── DOCUMENT EXTRACT
I mention WHIRI and Health Pathways because by work has brought me into contact with both initiatives. There are many others.
Randomised controlled trials (RCTs) can be designed to address several kinds of bias that threaten the internal validity (accuracy of causal inferences within the study) of clinical research findings. These include selection bias (skewed sample selection), performance bias (unequal treatment between groups), detection bias (differential outcome assessment), and attrition bias (skewed results from unequal dropout). These biases are addressed through randomisation (assigning participants to treatment and control groups randomly) and blinding (concealing treatment and control group assignments from participants and researchers). However, RCTs don’t eliminate all biases. Threats to external validity (applicability beyond the study to real-world populations) include contextual variability in factors like healthcare settings, eligibility criteria, intervention protocols, patient adherence and other things that aren’t replicated outside trials.
To pre-empt accusations of strawmanning: RCTs can investigate heterogeneity through various methods such as subgroup analyses, risk-stratified analyses, random-effects models, and statistical tests for heterogeneity. These approaches enhance the usefulness of clinical trials by identifying which subgroups derive the greatest or least benefit from an intervention. However, they don’t replace qualitative research, which goes deeper into understanding underlying mechanisms like the “how” and “why” behind observed effects.
────
── EXTRACTED ENTRIES
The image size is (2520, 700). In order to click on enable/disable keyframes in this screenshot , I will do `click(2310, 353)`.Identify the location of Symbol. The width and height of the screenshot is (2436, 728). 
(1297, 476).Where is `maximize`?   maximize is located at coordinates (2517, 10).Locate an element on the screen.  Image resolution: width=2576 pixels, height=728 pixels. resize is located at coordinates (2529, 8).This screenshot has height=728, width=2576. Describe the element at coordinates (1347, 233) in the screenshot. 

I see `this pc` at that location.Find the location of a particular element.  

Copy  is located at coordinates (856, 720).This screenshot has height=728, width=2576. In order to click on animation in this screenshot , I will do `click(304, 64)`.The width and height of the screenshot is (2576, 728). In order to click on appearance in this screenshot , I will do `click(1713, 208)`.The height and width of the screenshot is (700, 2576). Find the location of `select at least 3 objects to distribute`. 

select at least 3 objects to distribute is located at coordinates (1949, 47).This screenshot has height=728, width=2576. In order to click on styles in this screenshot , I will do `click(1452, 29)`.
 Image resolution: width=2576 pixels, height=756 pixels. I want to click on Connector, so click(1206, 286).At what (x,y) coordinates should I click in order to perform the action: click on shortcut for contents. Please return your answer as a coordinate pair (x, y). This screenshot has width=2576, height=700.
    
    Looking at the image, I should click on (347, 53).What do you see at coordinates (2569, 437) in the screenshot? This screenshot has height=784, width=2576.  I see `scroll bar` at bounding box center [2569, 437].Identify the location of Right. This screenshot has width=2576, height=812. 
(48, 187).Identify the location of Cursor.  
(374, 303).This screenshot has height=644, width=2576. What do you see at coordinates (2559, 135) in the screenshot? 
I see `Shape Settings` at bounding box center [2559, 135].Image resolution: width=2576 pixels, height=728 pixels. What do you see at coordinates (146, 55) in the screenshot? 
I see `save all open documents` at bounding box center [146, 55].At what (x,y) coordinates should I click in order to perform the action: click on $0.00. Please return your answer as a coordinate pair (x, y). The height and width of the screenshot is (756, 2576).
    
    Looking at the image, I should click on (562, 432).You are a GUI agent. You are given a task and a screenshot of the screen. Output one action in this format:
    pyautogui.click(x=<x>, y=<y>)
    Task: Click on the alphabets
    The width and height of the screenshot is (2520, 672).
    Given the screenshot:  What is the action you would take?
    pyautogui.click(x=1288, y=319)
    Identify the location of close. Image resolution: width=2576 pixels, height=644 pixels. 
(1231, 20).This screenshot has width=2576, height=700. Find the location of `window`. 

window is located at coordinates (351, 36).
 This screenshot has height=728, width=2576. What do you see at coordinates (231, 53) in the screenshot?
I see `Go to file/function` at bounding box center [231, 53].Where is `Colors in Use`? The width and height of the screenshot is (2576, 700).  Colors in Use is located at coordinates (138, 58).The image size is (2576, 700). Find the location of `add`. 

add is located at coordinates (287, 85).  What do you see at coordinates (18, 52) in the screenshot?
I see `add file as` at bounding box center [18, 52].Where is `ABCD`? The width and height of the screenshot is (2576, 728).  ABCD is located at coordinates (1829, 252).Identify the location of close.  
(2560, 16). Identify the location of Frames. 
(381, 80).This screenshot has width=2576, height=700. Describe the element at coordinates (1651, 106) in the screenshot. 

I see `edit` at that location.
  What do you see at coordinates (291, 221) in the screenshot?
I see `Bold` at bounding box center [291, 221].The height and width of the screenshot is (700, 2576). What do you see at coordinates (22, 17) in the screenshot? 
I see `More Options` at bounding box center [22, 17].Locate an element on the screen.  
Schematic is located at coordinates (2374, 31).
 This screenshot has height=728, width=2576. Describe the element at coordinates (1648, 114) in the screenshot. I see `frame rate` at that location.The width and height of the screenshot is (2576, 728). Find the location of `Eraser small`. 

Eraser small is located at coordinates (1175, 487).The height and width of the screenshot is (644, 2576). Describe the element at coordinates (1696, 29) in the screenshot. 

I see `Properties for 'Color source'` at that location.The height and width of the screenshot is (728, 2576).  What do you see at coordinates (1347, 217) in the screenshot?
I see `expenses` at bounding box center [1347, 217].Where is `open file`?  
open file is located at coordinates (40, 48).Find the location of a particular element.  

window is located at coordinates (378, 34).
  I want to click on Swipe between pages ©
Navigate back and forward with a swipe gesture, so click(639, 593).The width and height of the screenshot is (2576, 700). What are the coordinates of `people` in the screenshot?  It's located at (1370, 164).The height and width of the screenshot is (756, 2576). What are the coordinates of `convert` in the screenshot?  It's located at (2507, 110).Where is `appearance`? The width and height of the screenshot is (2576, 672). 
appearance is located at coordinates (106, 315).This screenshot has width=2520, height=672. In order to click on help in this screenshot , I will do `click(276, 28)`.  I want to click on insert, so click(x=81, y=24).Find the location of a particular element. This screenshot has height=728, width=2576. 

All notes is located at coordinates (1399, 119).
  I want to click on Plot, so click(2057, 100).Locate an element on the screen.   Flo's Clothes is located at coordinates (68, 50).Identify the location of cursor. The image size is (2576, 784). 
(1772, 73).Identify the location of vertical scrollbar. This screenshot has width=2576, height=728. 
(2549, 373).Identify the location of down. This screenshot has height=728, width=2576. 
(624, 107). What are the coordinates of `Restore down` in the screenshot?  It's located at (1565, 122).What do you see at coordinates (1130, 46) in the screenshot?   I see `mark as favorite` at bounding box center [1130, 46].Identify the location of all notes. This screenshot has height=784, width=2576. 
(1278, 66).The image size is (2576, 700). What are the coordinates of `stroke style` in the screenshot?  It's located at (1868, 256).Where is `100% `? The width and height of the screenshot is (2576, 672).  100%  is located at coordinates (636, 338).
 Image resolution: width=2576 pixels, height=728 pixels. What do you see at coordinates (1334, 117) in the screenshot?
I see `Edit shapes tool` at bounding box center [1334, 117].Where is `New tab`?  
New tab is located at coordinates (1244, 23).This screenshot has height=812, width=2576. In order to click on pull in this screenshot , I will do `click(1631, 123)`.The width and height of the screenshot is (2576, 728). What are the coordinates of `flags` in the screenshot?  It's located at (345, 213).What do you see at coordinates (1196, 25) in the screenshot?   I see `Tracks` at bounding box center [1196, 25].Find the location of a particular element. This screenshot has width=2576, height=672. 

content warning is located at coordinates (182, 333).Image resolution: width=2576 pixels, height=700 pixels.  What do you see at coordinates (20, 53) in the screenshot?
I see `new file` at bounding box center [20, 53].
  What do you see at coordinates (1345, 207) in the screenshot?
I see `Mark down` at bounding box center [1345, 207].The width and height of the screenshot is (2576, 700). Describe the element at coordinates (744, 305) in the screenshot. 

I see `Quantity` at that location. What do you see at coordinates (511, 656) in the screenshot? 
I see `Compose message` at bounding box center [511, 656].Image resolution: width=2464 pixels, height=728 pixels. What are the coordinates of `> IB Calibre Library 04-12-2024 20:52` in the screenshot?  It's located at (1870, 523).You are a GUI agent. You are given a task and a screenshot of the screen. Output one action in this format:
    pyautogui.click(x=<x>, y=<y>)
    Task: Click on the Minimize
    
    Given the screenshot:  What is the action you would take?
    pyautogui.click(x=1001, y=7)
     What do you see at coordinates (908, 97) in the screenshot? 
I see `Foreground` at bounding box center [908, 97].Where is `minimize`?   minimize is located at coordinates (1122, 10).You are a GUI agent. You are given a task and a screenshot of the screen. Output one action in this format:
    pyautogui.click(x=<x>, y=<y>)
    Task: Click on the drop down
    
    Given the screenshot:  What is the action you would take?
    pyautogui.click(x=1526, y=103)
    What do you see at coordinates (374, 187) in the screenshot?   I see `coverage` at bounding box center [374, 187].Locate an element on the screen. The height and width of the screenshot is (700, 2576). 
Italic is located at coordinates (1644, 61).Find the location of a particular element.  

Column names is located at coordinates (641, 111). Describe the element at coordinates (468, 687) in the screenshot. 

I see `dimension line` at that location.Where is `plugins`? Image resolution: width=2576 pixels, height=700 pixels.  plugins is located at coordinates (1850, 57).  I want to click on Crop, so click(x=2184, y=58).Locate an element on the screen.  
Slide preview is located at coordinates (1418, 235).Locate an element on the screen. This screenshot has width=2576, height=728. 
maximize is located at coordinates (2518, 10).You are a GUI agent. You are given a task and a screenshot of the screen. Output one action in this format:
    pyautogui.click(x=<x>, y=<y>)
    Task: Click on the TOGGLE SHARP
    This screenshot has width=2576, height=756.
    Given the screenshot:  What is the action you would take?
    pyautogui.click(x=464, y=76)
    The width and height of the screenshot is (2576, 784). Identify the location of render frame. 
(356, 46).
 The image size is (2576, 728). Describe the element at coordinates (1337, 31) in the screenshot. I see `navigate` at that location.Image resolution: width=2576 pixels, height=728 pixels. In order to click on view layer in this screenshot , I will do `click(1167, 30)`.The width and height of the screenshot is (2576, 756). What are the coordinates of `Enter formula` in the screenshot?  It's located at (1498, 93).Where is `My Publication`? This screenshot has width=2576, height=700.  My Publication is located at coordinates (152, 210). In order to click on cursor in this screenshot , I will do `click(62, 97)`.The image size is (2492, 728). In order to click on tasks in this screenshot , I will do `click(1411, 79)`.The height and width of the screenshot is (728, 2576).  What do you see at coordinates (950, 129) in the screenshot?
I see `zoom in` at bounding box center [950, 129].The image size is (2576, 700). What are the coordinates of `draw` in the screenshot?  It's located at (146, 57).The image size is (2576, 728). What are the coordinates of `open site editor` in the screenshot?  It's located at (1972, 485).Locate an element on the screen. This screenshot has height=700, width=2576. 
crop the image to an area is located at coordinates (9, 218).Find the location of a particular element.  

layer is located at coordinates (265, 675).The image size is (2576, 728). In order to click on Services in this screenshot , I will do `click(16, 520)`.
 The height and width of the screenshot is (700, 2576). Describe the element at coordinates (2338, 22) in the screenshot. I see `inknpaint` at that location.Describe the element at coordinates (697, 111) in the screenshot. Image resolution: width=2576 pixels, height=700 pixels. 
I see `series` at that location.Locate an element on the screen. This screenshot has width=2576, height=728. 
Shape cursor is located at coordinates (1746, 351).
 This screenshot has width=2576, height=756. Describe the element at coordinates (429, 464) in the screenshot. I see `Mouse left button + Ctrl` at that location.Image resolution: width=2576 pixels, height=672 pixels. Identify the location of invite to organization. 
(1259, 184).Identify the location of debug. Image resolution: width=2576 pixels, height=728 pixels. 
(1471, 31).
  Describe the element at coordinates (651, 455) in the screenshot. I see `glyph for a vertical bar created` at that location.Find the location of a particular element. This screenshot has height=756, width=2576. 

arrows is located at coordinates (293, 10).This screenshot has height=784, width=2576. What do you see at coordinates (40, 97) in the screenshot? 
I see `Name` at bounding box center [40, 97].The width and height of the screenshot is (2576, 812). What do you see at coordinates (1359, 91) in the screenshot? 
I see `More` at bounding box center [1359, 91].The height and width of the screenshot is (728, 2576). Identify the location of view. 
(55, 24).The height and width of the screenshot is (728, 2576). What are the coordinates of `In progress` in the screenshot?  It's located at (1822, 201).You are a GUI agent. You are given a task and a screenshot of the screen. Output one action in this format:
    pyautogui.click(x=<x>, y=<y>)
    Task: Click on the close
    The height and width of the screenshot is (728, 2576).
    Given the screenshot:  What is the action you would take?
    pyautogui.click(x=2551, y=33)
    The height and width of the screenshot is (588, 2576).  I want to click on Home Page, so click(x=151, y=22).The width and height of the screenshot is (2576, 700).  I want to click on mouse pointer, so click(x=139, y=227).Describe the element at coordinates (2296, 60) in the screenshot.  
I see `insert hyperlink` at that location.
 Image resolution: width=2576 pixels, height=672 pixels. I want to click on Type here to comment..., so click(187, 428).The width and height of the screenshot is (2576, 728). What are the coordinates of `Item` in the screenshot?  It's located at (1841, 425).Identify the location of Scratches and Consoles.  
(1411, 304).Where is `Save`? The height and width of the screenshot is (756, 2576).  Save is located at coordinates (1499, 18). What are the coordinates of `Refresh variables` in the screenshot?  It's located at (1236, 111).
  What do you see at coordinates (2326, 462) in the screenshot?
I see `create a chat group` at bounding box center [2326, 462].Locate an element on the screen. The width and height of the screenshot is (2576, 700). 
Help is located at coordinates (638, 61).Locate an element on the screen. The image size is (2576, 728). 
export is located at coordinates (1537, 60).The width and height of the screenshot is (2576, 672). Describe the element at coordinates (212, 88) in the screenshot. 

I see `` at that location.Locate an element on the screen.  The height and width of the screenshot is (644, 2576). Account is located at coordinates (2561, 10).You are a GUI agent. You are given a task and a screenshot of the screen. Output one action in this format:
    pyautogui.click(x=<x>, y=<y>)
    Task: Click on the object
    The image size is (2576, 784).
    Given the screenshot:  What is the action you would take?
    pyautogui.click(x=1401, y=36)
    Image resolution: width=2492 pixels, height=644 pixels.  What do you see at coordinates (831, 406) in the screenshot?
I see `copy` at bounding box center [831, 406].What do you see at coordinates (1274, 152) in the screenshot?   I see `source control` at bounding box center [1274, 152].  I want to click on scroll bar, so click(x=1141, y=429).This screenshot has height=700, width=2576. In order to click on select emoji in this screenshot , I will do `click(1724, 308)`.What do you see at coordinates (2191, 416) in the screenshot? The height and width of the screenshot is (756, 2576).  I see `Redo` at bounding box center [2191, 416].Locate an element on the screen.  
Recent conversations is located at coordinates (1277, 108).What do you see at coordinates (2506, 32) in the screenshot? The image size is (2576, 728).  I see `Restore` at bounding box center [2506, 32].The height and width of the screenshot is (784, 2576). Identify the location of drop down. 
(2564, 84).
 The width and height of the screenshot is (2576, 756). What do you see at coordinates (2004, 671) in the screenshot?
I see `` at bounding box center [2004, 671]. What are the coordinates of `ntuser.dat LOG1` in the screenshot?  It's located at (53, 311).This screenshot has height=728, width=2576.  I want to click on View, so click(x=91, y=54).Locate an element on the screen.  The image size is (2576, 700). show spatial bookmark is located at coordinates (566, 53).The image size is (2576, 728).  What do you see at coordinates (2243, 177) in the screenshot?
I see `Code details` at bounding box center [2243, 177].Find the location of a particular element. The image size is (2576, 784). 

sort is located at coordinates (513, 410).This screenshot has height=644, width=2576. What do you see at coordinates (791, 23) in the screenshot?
────
WHAT TO PRODUCE:
Please continue the piece on randomized controlled trials, picking up after its final sentence. The items have nothing to do with the piece on randomized controlled trials.

RESPONSE AREA:
There’s also a body of literature on “pragmatic trials” designed to evaluate the effectiveness of interventions in the real world, which the paper doesn’t dig into. The main goal of pragmatic trials is to determine the effectiveness of interventions under conditions that reflect everyday clinical care, with a view to maximising the generalisability and applicability of the results to typical practice.
The authors didn’t cite Ray Pawson’s foundational work on Realist Evaluation, nor his latest book, How to Think Like a Realist, which is surprising given their interest in understanding patterns in heterogeneous outcomes and the “complex interconnected and interdependent one-to-many cause-and-effect dynamics impacting people’s health”.
The reductionist approach to health research has never sat well with me when it comes to the reality of patient's lives. I recognise RCT's are important for drug trials etc, but I shudder when I hear 'evidence based practice' in a clinical setting - when the probability is that it has failed to acknowledge all of the issues raised here. Additionally, the history of medical research is such that many of the studies that have informed current practices were conducted primarily on male bodies... so the very foundations of so called 'evidence' are evidence for an average male (usually white US college student). It is well overdue that diversity AND complexity are better embraced in evaluation and knowledge generation.
Excellent article, Julian. One of the main reasons I subscribe to this substack is how you find tools and approaches from other disciplines and unpack the crossovers to evaluation.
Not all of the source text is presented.